One morning she stopped by the garage to inquire about the 2002. She found out it was owned by a broker who wasn’t there at the time, but the shop owner who rented the downstairs space told her the broker had been offered and turned down $3,500, but he would probably take $3,700. Her detective work paid off. She contacted the owner, offered $3,750 and made the deal, 44% off of the original asking price.
I picked up the car a couple of days later and drove it home. Mechanically, it is in excellent condition. It starts immediately, the 2 liter engine loves to rev, there are no issues with the Weber carb, and steering is good. There are two things I noticed will need to be addressed – the brakes and clutch have an excessive amount of travel before engaging. Both systems are hydraulic, so I expect bleeding will be the answer.
This 2002 has a factory sunroof with a manual crank, 13″ BBS wheels and 175/70R13 tires on the rear and 185/70R13 tires on the front. This is an unusual combination that will need to be addressed. Who puts the wide tires on the front? Somewhere there is a tire shop worker with dyslexia.

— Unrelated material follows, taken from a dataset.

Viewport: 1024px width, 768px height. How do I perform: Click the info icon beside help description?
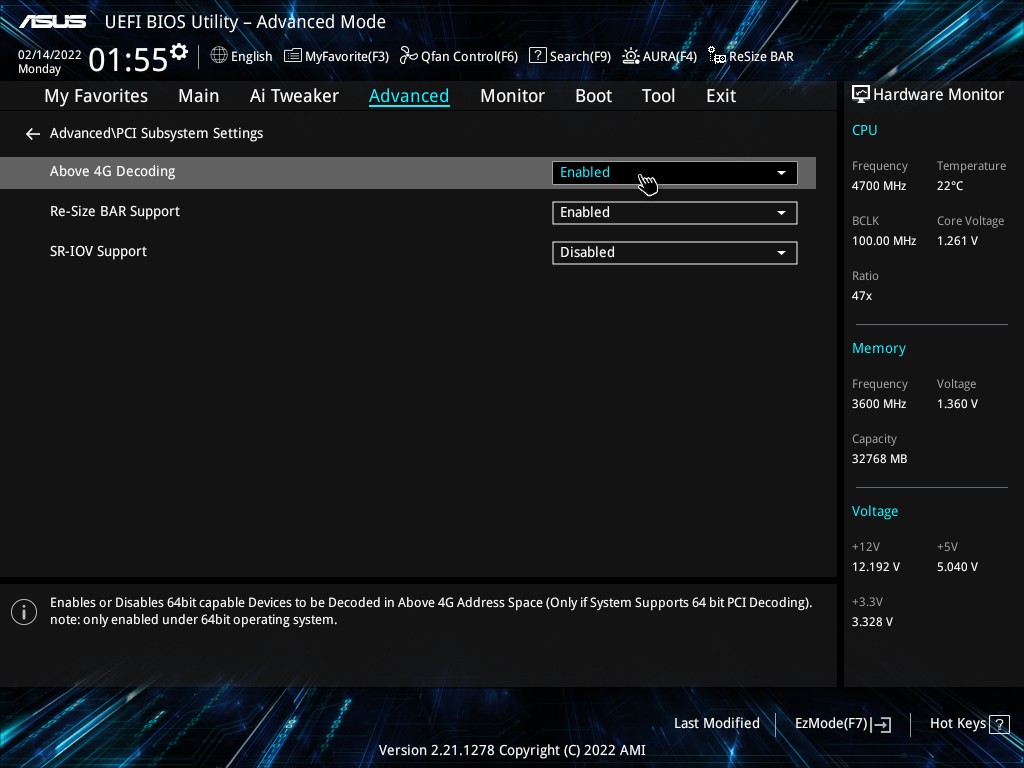pyautogui.click(x=24, y=612)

Cosmetically the car is rough, in the vain of the ratty muscle cars that are in vogue these days. This car was originally Sahara (beige, to those of us unfamiliar with BMW paint nomenclature). A previous owner painted the car its current green color. I obviously don’t know what procedure was used to paint this car, but I speculate that they used a hair dryer to apply dust to the original paint and then sprayed the green using a pressure sprayer that one might use in one’s garden. I think they were going for a British Racing Green, which the car is clearly rejecting because of its German heritage. Kid 3, the seventeen year old, speculated that we might be able to peel the green paint off of the car in order to return it to its factory beige. He may be on to something there. There is a bit of rust here and there, so there will be some welding of new metal.
I want to drive the car for a bit to get a better idea of what it needs. After pulling a wheel to bleed the brakes, I discovered that one of the wheel cylinders is leaking and I’ve ordered new cylinders and brake shoes. Kid 3 changed the oil in the car, which hadn’t been done since the summer of 2013 according to the sticker on the windshield. I intend to keep the car true to its 2002 heritage while making some subtle modifications, such as 15×7 wheels and 195/55R15 tires. It will return to its original factory Sahara color and the interior will be renewed.